In general, the work consists of the management, maintenance, and operation of the
restaurant and lounge at the City Park Golf Course clubhouse. The restaurant
management agreement is for a term of five (5) years from January 1, 2001 to December
31, 2005. It may be extended by the City Council for an additional five (5) years term by
giving notice of such extension to the manager at least ninety (90) days prior to
December 31, 2005. The operator will furnish all labor, inventory, supplies, products,
tools, equipment and material and pay for all such items needed to operate the restaurant
and lounge facility.
Two bids were received on October 23, 2000. The bid proposal of M.C.A. Nacho's, Inc.
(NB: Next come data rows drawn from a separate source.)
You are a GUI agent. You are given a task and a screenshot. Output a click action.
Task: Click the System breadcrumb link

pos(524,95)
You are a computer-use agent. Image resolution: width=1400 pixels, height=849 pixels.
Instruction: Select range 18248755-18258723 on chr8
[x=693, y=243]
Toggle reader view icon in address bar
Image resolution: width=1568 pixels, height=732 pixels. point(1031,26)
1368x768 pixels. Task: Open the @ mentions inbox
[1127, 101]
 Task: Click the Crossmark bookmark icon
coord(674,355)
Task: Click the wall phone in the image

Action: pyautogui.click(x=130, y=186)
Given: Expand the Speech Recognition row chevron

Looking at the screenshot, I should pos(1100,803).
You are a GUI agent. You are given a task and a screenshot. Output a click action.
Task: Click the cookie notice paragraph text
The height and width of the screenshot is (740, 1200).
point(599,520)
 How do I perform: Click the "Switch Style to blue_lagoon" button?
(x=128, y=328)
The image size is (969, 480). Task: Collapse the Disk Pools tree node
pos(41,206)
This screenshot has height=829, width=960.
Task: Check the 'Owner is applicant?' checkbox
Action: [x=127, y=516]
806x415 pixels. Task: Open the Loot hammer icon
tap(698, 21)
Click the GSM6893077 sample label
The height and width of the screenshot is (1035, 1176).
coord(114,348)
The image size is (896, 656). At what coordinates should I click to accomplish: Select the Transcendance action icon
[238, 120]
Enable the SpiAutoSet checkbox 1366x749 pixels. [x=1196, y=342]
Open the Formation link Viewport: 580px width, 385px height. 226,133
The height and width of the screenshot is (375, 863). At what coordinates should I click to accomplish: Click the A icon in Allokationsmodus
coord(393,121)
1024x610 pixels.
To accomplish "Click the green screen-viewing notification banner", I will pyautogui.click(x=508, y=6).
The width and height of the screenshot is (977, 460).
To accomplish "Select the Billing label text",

was determined to be in the best interest of the City. A bid summary is attached.
FINANCIAL IMPACT:
M.C.A. Nacho's, Inc. will pay the City the greater of a minimum annual guarantee of
$27,000 ($2,250/mo.) or 10% of gross sales up to $30,000 monthly plus 3% of gross
sales in excess of $30,000 monthly. M.C.A. Nacho's, Inc. has also proposed to invest
approximately $125,000 of their own funds for capital improvements to the restaurant
and lounge facility.
RECOMMENDATION:
Approval of the resolution.
CITY PARK MUNICIPAL GOLF COURSE
RESTAURANT AND LOUNGE
MANAGEMENT AGREEMENT
THIS MANAGEMENT AGREEMENT entered into as of November 13, 2000, by and
between the City of Pueblo, Colorado, a Municipal Corporation, 1 City Hall Place, Pueblo, Colorado,
81003, hereinafter referred to as the "City ", and M.C.A. Nachos, Inc., a Colorado corporation, whose
principal place of business is 409 N. Santa Fe Avenue, Pueblo, Colorado, 81003, hereinafter referred
to as the "Manager ".
WITNESSETH:
WHEREAS, the City now owns and operates a municipal golf course which is open to public
play and located on the premises commonly known as "City Park Municipal Golf Course ", 3900
Thatcher Avenue, Pueblo, Colorado, (the "Golf Course ") and
WHEREAS, there is located on the Golf Course a restaurant and lounge, and
WHEREAS, the City desires to engage a qualified manager to manage, operate, maintain and
promote the restaurant and lounge, and
WHEREAS, Manager is qualified and capable of managing, promoting, maintaining and
operating the restaurant and lounge;
NOW, THEREFORE, in consideration of the foregoing and the mutual promises herein
contained, the City and Manager agree as follows:
As used herein, the following words and phrases shall have the following meaning:
(a) "Leased Facilities" means and includes the entire City Park Municipal Golf
Course clubhouse and facilities located therein, but excluding (i) the "pro shop" consisting of
approximately 1,056 square feet of floor area located on the east side of the clubhouse, and (ii) the
"storage room" consisting of approximately 567 square foot of floor area located in the basement of
the clubhouse.
(b) "Restaurant and lounge" means the restaurant and lounge located in the Leased
Facilities.
(c) "Director" means the City's Director of Parks and Recreation.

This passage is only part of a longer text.